3. Facilidades para repatriación de inversiones y dividendos Con la comunicación “A” 8226 y las subsiguientes autorizaciones (como la “A” 8230 y “A” 8417), el BCRA abrió el acceso automático al MLC para repatriar nuevas inversiones desde el exterior y pagar dividendos a no residentes sobre utilidades generadas a partir de 2025. Este punto es central para empresas multinacionales y para la arquitectura financiera exportadora, ya que baja barreras al giro de utilidades y mejora la percepción de disponibilidad en la plaza local.

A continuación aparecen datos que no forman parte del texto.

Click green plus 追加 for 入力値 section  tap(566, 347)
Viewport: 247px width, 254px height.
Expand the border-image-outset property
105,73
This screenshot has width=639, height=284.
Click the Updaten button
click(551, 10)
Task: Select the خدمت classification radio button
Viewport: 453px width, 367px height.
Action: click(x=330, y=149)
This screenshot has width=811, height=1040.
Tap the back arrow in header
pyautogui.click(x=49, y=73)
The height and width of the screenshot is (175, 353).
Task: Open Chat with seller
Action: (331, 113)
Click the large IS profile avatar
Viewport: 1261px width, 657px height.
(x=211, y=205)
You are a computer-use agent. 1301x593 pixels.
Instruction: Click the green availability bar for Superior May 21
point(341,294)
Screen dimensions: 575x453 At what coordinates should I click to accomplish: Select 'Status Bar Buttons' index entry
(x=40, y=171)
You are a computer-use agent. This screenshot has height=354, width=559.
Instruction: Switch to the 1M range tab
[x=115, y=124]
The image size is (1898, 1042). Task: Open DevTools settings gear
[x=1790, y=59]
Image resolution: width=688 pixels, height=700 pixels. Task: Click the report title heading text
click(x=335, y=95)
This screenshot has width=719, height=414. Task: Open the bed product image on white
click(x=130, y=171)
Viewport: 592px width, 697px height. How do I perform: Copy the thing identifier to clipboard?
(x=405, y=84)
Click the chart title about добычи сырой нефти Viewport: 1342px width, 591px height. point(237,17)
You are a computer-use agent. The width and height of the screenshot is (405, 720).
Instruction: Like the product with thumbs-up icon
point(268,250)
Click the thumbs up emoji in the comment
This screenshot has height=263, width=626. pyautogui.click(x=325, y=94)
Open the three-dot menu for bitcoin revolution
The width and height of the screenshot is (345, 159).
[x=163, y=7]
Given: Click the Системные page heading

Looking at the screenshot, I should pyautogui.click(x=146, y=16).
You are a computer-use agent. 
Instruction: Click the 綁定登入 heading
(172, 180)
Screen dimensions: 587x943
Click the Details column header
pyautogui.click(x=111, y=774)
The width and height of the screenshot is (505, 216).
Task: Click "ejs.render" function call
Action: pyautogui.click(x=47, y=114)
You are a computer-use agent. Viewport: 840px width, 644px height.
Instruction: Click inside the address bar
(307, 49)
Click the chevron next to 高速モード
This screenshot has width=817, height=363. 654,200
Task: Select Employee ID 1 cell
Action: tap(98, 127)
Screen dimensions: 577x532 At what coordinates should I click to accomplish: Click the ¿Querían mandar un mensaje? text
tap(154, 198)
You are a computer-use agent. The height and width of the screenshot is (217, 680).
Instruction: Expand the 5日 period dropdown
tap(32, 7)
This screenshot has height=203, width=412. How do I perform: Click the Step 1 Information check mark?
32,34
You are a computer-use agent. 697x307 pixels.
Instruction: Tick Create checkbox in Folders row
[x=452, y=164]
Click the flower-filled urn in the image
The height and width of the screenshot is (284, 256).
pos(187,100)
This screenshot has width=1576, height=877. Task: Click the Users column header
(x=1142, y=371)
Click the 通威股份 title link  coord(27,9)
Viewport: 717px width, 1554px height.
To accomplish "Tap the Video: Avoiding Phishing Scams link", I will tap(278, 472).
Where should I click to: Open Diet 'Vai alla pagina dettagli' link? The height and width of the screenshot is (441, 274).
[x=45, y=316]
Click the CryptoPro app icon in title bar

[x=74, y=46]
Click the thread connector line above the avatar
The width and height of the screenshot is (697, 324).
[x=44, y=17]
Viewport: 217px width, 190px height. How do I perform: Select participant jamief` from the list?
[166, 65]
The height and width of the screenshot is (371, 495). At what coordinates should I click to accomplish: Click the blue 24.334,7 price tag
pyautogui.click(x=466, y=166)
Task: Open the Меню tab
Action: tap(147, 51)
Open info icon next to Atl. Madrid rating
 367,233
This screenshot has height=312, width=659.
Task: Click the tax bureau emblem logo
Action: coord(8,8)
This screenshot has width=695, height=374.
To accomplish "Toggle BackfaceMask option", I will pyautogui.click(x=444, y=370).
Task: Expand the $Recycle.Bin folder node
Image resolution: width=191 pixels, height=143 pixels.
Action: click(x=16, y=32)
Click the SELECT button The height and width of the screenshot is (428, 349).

Durante mayo, los pagos de utilidades y dividendos alcanzaron USD 476 millones, liderados por energía, finanzas y metales básicos.

Cronología normativa y efectos prácticos El ciclo de flexibilización arrancó en diciembre de 2023 y alcanzó un punto de inflexión a partir de abril 2025, cuando se habilitó el pago de importaciones a partir del registro aduanero y se acortaron plazos para todos los bienes a 30 días. La derogación del “80/20” en abril y la ampliación de acceso para el sector privado marcan el contexto operativo actual. Para importadores, esto implica un sistema más ágil para cancelar pagos; para exportadores, implica un único canal de liquidación y mayor exposición a la cotización oficial.

4. Efectos en la balanza y reservas El entorno más flexible se tradujo en números: mayo cerró con un superávit de USD 1.877 millones en cuenta corriente cambiaria y las reservas internacionales aumentaron USD 3.678 millones. La operatoria total del mercado de cambios subió 24% interanual, con USD 43.678 millones negociados. Sectores clave como energía, minería y alimentos fueron superavitarios; en cambio, la industria química y de maquinaria mostró déficit neto por mayores compras que ventas, reflejando las necesidades de insumos importados.

5. Oportunidades y riesgos La unificación de liquidaciones y la mayor previsibilidad alivian la gestión de tesorería y el acceso a divisas, pero también exponen a industrias exportadoras a la evolución del tipo de cambio oficial y limitan estrategias de cobertura. Para importadores, la reducción de plazos y opciones múltiples para pago (MLC, CCL, BOPREAL) implica menores costos financieros y menor incertidumbre logística, aunque la acumulación de deuda comercial en ciertos rubros persiste. El dato: los pagos de importaciones cayeron 19% interanual en mayo, pero el stock de deuda comercial habría aumentado.

Claves para el sector

  • 100% de liquidación de exportaciones por el MLC; finaliza el “dólar blend”.
  • Plazos de pago de importaciones de bienes acortados a 30 días, salvo excepciones menores.
  • Acceso directo al MLC para repatriación de inversiones y dividendos, sin requerimientos de permanencia ni cupos en nuevos flujos.
  • Mayores posibilidades de cobertura y financiamiento en banca privada y operaciones a término.

Perspectiva sectorial

La nueva normativa marca una etapa donde la disciplina operativa, el monitoreo de los flujos de caja y la gestión activa de cobros y pagos serán más relevantes para los agentes del comercio exterior argentino. Empresas y asesores deberán revisar los contratos, anticipar necesidades de cobertura en el mercado oficial y adaptar políticas de tesorería a escenarios de mayor exposición a la cotización de referencia, pero también de mayor liquidez y agilidad en el uso de divisas.

En este marco, la clave pasará por la capacidad de adaptación a reglas más previsibles y la evaluación periódica de saldos comerciales y deuda, en un contexto que prioriza la acumulación de reservas y la transparencia en el flujo sectorial de divisas.